TCHAD - LIBERTE DE LA PRESSE : Le journaliste Marcel Ngargoto illégalement détenu à la gendarmerie de Mossala (Sud-est de N'Djamena)

7 Février 2007 , Rédigé par le monde Publié dans #NOUVELLES D'AFRIQUE

 Un journaliste et militant associatif détenu sans inculpation
 



Un journaliste d'une radio communautaire du sud du Tchad, Marcel Ngargoto, également membre de l'association Droits de l'Homme sans frontière (DHSF), est détenu sans inculpation depuis le 31 janvier par les gendarmes, a affirmé mardi à l'AFP le président de DHSF.

 

M. Ngargoto "a d'abord été arrêté pour une affaire purement privée sans lien avec sa profession, puis on lui a reproché des déclarations faites sur Radio Brakoss", a déclaré Daniel Dezoumbet Passalet.
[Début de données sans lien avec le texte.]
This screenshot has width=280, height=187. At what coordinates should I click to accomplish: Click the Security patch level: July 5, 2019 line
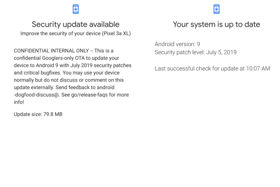click(196, 52)
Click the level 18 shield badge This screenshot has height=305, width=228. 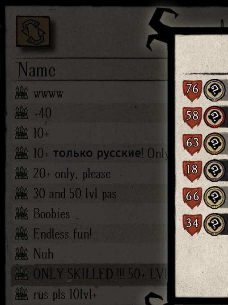(x=192, y=171)
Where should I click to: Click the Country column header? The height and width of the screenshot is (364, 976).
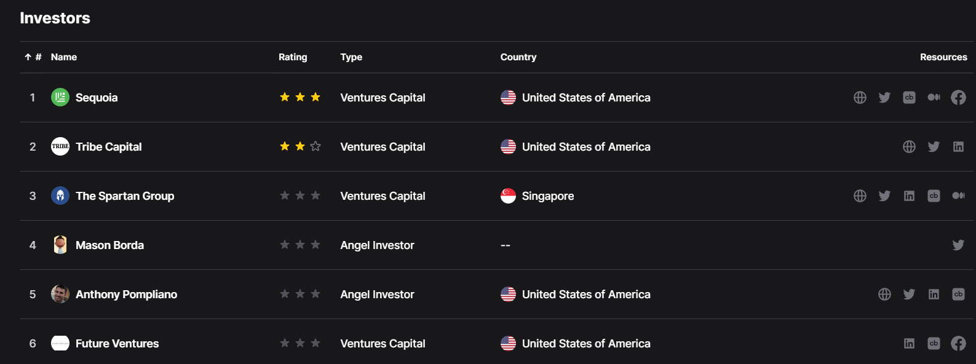(x=518, y=57)
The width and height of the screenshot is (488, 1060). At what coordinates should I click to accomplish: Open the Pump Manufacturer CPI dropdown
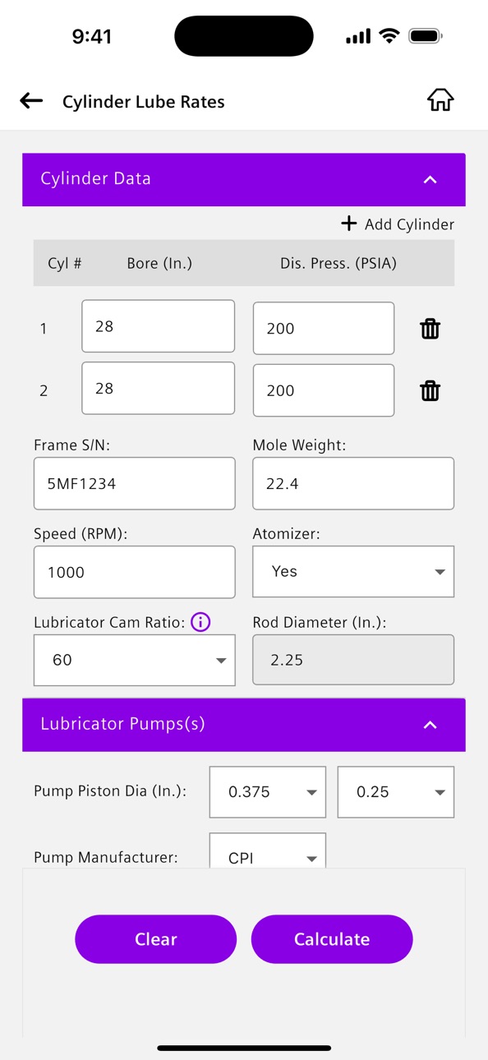268,851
"Il est toujours détenu à la gendarmerie de Moissala", à 500 km au sud-est de N'Djamena, a poursuivi M. Passalet, joint au téléphone depuis Libreville.

"C'est un règlement de compte (...) je pense que son maintien en détention a un lien avec Radio Brakoss", a expliqué le président de DHSF.

Le fondateur de Radio Brakoss, un réfugié iranien nommé Tchanguiz Vatankhah, a déjà eu maille à partir avec les autorités de N'Djamena.

Cette radio communautaire, installée à Moissala, a ainsi été suspendue plus de trois mois en 2005. Son fondateur, qui a depuis quitté la direction de la radio, avait alors été brièvement arrêté pour avoir diffusé "des émissions tendancieuses". En 2006, il avait été également incarcéré trois semaines.

Contactés par l'AFP, le ministère tchadien de la Communication et le Haut Conseil de la communication, chargé de la régulation des médias, ont indiqué ne pas être au courant de cette affaire.

Dans un communiqué, l'organisation Reporters sans frontières (RSF) a dénoncé la détention de Marcel Ngargoto, estimant qu'il n'existait "aucune justification pour maintenir un journaliste en détention sous prétexte qu'il représente un danger potentiel pour la patrie".